Work required = Every line from the one containing "This screenshot has width=1198, height=641." to the end of the data below should be copied exactly, but pictures should not.

──────── The input

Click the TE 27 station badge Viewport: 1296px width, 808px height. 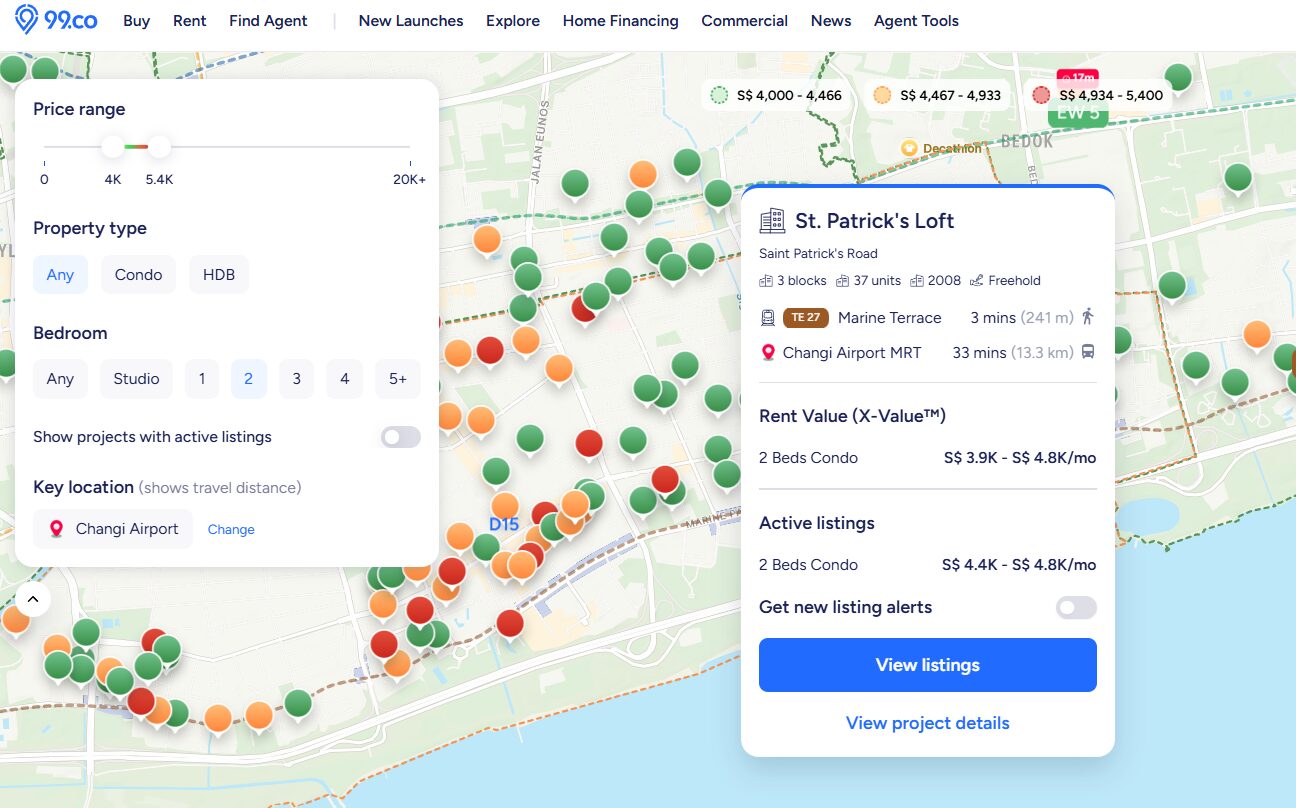click(805, 318)
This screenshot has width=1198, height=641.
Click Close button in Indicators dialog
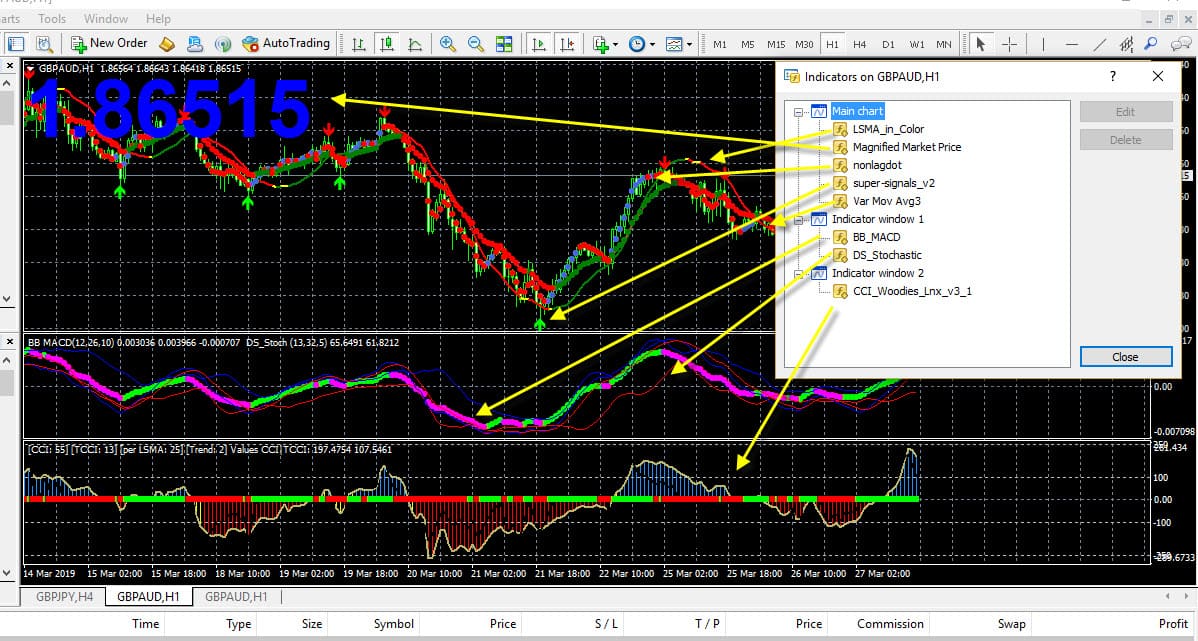1125,356

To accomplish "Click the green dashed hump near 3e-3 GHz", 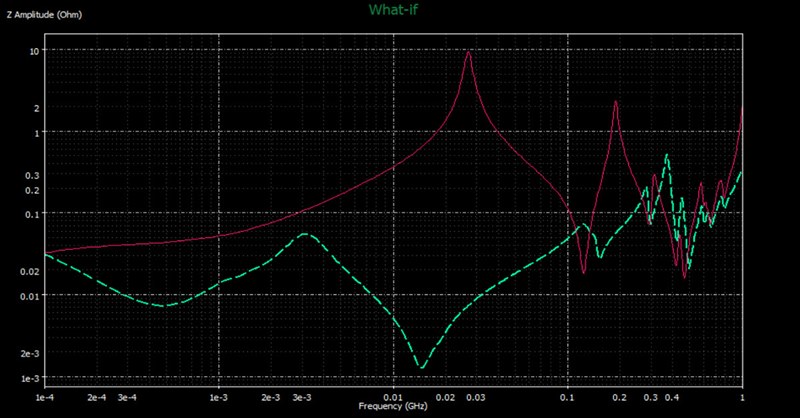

────────────────

Task response =
This screenshot has width=1198, height=641.
Click Close button in Indicators dialog
1125,356

To accomplish "Click the green dashed hump near 3e-3 GHz", 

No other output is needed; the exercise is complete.